Movie review: ‘The Beatles: Get Back’
Published 3:30 pm Thursday, December 2, 2021
- The Beatles perform on the roof of Apple Studios as seen in “The Beatles: Get Back.”
There’s a question about time travel and being a fly on the wall at great moments in history that gets unceremoniously tossed around at cocktail parties, and answers vary greatly, from being in rooms where history was made to hearing your favorite band play during their prime. With Peter Jackson’s brilliant and emotional three-part Disney+ documentary, “The Beatles: Get Back,” we get a chance to be that proverbial fly during the waning of one of the most famous rock ’n’ roll bands in history.

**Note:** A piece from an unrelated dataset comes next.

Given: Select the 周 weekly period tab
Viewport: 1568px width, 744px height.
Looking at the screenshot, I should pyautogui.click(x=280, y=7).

There have been countless stories and rumors floating around for decades about the last days of The Beatles, but there’s nothing like seeing it all happen right in front of your eyes. Taken from nearly 60 hours of footage shot in January 1969, Jackson weaves together the story of the band, their egos and their love for their music and one another as they come together to create a live album/documentary/concert event set to air at the end of that month. Over the month, this changes to only the recording of the “Abbey Road” and “Let it Be” albums and what would be their final performance on the roof of Apple Studios.
The cheeky boys from Liverpool, fresh from creating their own Apple Studios and releasing the White Album — their first self-produced — meet at a vacuous Twickenham Studios where they have about three weeks to write, record and rehearse for this upcoming show they’ve agreed to do while filmmaker Michael Lindsay-Hogg guides a film crew to capture the band on tape.
The moment you see them all together you can tell things are already tense. John Lennon is inseparable from his girlfriend Yoko Ono and seems unenthusiastic about the project. Paul McCartney tries to both not be “the boss” while also trying to take complete control of the process. George Harrison tries to give his input while getting steamrolled, and Ringo Starr is … well, he’s Ringo.
It’s both heartbreaking to see their own egos breaking the band, but also endearing to see just how much they love each other. Like brothers, the Fab Four grew up together, and just like brothers, eventually figured out their own creative paths, which, unfortunately for The Beatles, didn’t include one another.
It’s heartbreaking, too, to see Harrison’s brilliance constantly get shot down, but satisfying to hear a later conversation between McCartney and Lennon that reveals they know they did wrong by him, and they vow to do better.
Finally, it’s heartbreaking to see everything play out and hear McCartney say they’ll play together when they’re old, and inspiring to see them create these iconic songs out of thin air.
By seeing everything happen in as close to real-time as we can get from a documentary like this, all of the rumors over what broke up the band fade to the background. It wasn’t Yoko, or studio pressure or the idea that they hated one another that broke up The Beatles: It was their individual creative drives and egos that did it. We see the emergence of songs that each member would go on to record in their solo careers, where they would thrive.
Jackson’s restoration of the film shot by Lindsay-Hogg’s crew, as well as over 100 hours of audio recording, is stellar, looking as though it could have been shot yesterday.
Spanning nearly eight hours, “Get Back” gives us an intimate look at the band — and we can be that fly on that wall listening to hits pour out like the copious amounts of beer, wine and Coca-Cola the maestros consume. We also learn something more about the band as a whole, and see as each of them realizes this is indeed the end of the road for The Beatles.
The only issue with the documentary comes, unfortunately, in the first part, which is just too long. In the first episode, we get a lay of the land and where the band is mentally and creatively, but it feels rudderless and not as tightly edited as it could have been.
The other two parts are pretty much flawless, leading up to the famous rooftop concert. Jackson manages to find the tension of the moment and mixes in the exhilaration we feel as an audience and can see on each face in the band, including “fifth Beatle” Billy Preston. It’s truly magical.
While we may not actually be in the room, Jackson has made every effort to make it feel as though we are. And for every Beatles fan, music lover or anyone who wants to see a part of history being made, “The Beatles: Get Back” is well worth the nearly eight hours of streaming.